Trooper Tullis said she found the bottle of whiskey, which had about one-third of it missing, in the ditch near the van. She said the defendant didn't agree to take a Breathalyzer test but there was no question in her mind that he was intoxicated.
She said when she asked him, he said he had never before been convicted of a DWI but she later discovered he had been convicted of two charges of intoxicated assault. He pleaded guilty to driving while intoxicated and causing serious bodily injury in a collision in 1999 in Dallas County where two people were injured. According to court records, he was placed on probation, but that probation was revoked in July 2007 and he was sentenced to two years in prison.
DEFENDANT TESTIFIES
After the state rested its case, defense attorney John Eastland called Cox to the stand.

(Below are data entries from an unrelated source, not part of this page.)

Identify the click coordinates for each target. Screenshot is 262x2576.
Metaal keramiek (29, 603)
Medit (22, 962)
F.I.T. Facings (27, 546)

The defendant, a self-employed tree cutter, testified he had a drinking problem in 1999 but got into that accident and now he doesn't "mess with alcohol on a regular basis."
On Feb. 8, his pet raccoon died, a financial meeting fell through and he learned his grandfather had died. On his way to see his mother, he bought a bottle of whiskey and hid it in his van to later drink at his Van Zandt County home. But before leaving his mother's house, he "took a couple of swigs" of the alcohol, choked on it and spilled some of it on his shirt, he said.
At the time of the accident, he was talking on the phone when he fumbled with it and heard "a pop." He said he didn't know if someone had shot him with a shotgun and he felt blood on his face so he pulled his van over to the side of the road. He said that's when the men in the pickup blocked him; he said they did not chase him in their vehicle.
Cox said he told the men that if the accident was his fault, he would take care of it but he didn't want the police called; he wanted to go home. He said one of the men mouthed off to him and Weatherford asked to use his phone and he called police. He said while waiting for the trooper, he realized he smelled of alcohol so he threw the bottle into the ditch because he was scared he might be charged with a DWI.
Cox said he had been crying for most of the day so his eyes were blurry and his head was spinning because of the glass shattering on his face and head. He said he understood Trooper Tullis' instructions, but she was going too fast and the lights from her police car were blinding.
He said he did not feel intoxicated but he was very tired. Cox will continue his testimony this morning.